There is reason for some delayed optimism, however, as Szymanski noted that rainfall in recent weeks has improved wetland conditions across North Dakota since the May survey work took place. 

"If rain continues over the next month, wetland conditions in some regions will be conducive to raising broods," he said.

Coupled with good waterfowl habitat news out of portions of South Dakota, eastern Montana, and southern Alberta, a summertime surge of precipitation could mean another strong nesting effort from ducks in such portions of North America's so-called Duck Factory.

waterfowlIf that happens to be the case, it could show up in North Dakota's duck brood survey in July, an effort which will give a better look at duck production and fall hunting prospects.

Szymanski noted another area of concern in North Dakota this spring, the state's nesting Canada goose population, which didn't show a strong breeding effort as of May.

"We can attribute that to the late spring and overall dry conditions," the biologist said in the agency news release.

Szymanski also notes that habitat remains a concern in North Dakota, especially in light of Conservation Reserve Program (CRP) acreage that is expiring and opening the door for habitat to be converted to other uses.

That brings even more concern to North Dakota's pheasant hunting enthusiasts, since ringnecks rely heavily on CRP acreage for nesting success. While it remains to be seen what happens to the state's pheasant fortunes in the future as CRP acreage potentially declines, what is apparent in 2018 is that pheasant numbers are down significantly in the Peace Garden State.

"We entered spring with a lower than average number of adult birds," said NDGF upland game management biologist R.J. Gross in a news release. "Last year's production was far below average due to the statewide drought conditions."

The Dakotas are among the top destinations for hunters looking to bag pheasants (Shutterstock image).

That has spurred a sharp drop in North Dakota's spring pheasant population index this year, a number that is down 30 percent as compared to last year's spring pheasant crowing count survey. In such surveys, observers drive specified 20 mile routes, stop at predetermined intervals, and count the number of roosters they hear over a two-minute period.

Gross notes that the number of roosters heard crowing this spring was down statewide in North Dakota with decreases ranging from 15 to 38 percent in the state's top pheasant country.

That being the case, Gross did note that the past winter was good for bird survival in North Dakota, so hens should be in good physical shape as nesting takes place this year. 

"In addition, this spring's weather has been good so far, as most of the state has received adequate rainfall," said Gross in the press release. "If the trend continues, a good hatch should be expected, but it will take a few years of good reproduction to get the population back to where it was before the drought."

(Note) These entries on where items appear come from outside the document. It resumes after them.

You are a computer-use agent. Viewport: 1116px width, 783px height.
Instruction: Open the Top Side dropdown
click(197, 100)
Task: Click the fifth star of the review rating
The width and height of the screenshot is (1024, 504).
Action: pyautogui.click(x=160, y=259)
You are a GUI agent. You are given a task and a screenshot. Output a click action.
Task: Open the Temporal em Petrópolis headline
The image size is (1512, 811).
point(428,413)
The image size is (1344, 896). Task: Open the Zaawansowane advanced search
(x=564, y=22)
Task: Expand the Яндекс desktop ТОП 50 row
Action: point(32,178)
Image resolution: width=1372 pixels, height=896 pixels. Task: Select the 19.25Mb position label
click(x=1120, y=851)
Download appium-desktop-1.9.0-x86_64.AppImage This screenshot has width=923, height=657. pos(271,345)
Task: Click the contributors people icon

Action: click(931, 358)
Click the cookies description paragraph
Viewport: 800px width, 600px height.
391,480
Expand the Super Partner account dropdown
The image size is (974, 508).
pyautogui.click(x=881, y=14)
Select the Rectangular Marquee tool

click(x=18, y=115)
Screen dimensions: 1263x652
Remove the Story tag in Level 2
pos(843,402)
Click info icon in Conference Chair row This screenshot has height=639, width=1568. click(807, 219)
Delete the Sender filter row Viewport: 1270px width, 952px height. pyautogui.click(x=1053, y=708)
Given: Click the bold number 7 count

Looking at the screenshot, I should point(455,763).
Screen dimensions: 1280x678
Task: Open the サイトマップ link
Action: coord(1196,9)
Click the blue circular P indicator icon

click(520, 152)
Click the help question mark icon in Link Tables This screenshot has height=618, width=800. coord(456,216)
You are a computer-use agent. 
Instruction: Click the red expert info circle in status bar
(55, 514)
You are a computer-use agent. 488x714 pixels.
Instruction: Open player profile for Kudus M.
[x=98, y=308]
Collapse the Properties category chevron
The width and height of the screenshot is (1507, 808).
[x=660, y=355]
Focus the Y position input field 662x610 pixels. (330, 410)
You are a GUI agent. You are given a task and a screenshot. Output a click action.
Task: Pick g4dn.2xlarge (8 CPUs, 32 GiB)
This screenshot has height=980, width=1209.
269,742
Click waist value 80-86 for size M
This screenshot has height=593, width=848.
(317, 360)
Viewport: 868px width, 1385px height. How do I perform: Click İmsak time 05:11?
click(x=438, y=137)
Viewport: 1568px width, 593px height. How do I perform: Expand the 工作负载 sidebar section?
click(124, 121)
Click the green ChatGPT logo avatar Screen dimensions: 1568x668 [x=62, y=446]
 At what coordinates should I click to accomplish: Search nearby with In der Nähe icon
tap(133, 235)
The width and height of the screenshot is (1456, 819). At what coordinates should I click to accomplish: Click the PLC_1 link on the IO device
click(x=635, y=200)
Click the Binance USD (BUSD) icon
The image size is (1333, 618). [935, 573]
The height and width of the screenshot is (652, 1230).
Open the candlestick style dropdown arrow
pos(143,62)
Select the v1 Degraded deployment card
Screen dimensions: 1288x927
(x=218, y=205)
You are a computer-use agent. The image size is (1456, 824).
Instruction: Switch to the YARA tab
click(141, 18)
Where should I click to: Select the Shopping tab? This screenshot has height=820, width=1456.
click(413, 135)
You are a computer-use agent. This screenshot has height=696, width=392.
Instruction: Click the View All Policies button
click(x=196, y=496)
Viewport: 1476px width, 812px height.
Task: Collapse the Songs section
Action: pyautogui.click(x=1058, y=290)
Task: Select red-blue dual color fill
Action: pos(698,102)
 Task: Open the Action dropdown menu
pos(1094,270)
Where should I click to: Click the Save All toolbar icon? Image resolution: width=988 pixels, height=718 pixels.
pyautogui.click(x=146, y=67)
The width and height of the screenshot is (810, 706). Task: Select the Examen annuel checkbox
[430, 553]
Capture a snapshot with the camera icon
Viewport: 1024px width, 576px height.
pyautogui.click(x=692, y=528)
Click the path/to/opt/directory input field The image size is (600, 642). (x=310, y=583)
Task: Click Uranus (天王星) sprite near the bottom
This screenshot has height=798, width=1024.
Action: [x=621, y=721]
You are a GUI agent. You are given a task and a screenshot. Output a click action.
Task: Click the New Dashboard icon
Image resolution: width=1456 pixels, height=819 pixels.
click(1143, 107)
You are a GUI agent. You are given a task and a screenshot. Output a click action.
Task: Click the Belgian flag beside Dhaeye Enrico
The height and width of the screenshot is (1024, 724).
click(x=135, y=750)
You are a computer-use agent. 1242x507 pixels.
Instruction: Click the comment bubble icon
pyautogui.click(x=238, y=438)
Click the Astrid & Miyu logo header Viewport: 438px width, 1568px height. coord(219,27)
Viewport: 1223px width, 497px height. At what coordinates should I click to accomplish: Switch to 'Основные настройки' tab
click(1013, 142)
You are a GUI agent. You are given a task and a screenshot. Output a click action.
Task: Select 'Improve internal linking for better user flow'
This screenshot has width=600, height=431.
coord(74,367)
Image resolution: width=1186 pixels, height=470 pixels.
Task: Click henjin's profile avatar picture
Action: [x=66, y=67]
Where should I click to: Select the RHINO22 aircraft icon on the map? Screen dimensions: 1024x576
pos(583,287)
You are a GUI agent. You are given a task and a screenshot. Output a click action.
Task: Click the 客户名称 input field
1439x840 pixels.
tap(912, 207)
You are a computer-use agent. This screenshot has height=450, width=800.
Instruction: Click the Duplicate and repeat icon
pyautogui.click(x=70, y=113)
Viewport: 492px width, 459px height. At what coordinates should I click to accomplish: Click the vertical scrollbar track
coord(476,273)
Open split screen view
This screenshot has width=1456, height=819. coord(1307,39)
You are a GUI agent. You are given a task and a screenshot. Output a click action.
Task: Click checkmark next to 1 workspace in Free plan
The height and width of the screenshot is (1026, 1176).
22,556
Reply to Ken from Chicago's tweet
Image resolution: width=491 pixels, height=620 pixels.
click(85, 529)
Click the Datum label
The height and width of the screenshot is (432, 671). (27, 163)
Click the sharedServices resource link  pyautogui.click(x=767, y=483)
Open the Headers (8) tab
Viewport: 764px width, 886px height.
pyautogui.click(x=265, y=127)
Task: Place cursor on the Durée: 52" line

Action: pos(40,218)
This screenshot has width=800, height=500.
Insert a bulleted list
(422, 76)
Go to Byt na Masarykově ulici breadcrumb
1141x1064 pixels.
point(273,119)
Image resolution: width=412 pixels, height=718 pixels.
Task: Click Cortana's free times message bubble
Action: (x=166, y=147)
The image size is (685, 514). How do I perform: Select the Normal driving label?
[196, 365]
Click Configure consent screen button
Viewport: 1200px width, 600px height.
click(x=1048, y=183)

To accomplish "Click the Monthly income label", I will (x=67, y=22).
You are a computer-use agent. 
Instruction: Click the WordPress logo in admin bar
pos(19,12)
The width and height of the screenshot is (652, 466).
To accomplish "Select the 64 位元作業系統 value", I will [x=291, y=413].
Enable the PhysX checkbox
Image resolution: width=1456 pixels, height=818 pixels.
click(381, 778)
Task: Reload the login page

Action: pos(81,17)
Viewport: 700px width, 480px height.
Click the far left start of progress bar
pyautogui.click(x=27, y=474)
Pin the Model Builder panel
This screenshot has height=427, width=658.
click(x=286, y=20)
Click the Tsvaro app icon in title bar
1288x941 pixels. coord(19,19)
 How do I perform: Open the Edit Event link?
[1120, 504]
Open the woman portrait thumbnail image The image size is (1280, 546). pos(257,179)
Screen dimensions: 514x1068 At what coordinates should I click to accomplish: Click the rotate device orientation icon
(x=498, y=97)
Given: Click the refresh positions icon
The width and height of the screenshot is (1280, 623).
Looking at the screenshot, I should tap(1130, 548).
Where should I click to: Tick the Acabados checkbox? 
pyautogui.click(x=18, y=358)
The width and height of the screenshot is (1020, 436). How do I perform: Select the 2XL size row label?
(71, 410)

As Szymanski noted with waterfowl in North Dakota, Gross points out that the spring rooster crowing count number does not always serve as a prime indicator of what fall pheasant numbers will look like across the state.

Additional brood survey work for pheasants, which will begin in late July and continue until September, will give biologists a better idea of North Dakota's pheasant production this year and what hunters can expect this fall.

Look for more details on fall hunting prospects in the Dakotas as such information becomes available later this summer.